Monday, August 22, 2016
Splendor in the Grass (Elia Kazan, 1961)
This overheated melodrama, released the year after the introduction of the Pill, could almost be a valedictory to the 1950s. Deanie Loomis (Natalie Wood) and Bud Stamper (Warren Beatty) are two hormone-drenched Kansas teenagers in 1928 -- though the attitudes toward sex were still prevalent thirty years later -- unable to find an outlet for the passions they are told they should repress. He is under the sway of a bullying, motormouthed father (Pat Hingle in an over-the-top performance that's alternately frightening and ludicrous), while she has a frigid, convention-ridden mother (Audrey Christie). She goes mad and is sent to a mental hospital. He goes to Yale and flunks out. Such are the consequences of not having sex.
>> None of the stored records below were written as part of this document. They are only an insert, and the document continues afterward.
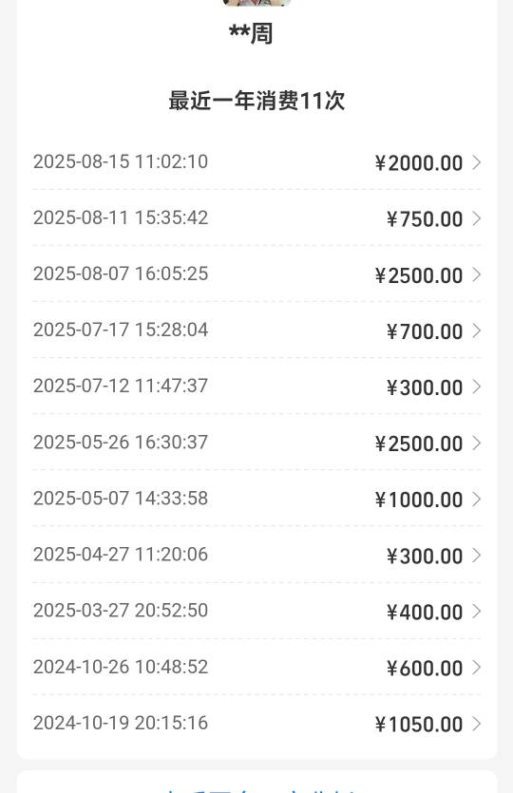Expand the ¥400.00 transaction chevron

(476, 612)
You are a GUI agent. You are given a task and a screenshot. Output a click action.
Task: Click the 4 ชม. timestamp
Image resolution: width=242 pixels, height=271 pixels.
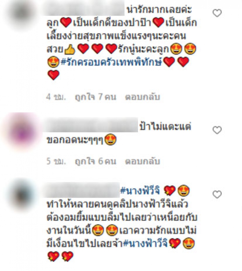click(x=56, y=97)
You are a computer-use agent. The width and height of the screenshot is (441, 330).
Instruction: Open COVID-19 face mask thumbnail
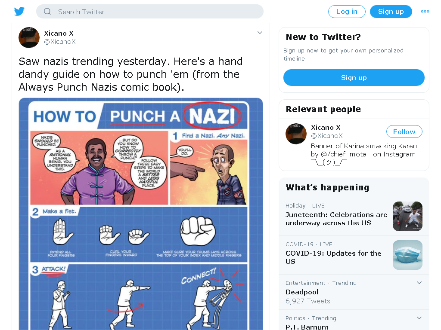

The truth is, Splendor in the Grass is not quite as silly as this summary makes it sound. Kazan's direction is, as so often, actor-centered rather than cinematic: The performances of the four actors mentioned give it a lot of energy that at least momentarily overrides any reservations I have about the psychological plausibility of William Inge's screenplay, which won an Oscar. There's also Barbara Loden as Bud's wild flapper sister, and Zohra Lampert as the earthy Italian woman Bud winds up marrying. In the end, the movie becomes almost a documentary of a moment in American filmmaking, when censorship was beginning to lose ground, and things previously unmentionable, like abortion, became at least marginally acceptable. The film itself could almost serve as an indictment of the attitudes that produced the Production Code, which hamstrung American movies from 1934 to 1968. What distinction the movie has other than as a showcase for performances comes from Boris Kaufman's cinematography, Richard Sylbert's production design, and Gene Milford's editing.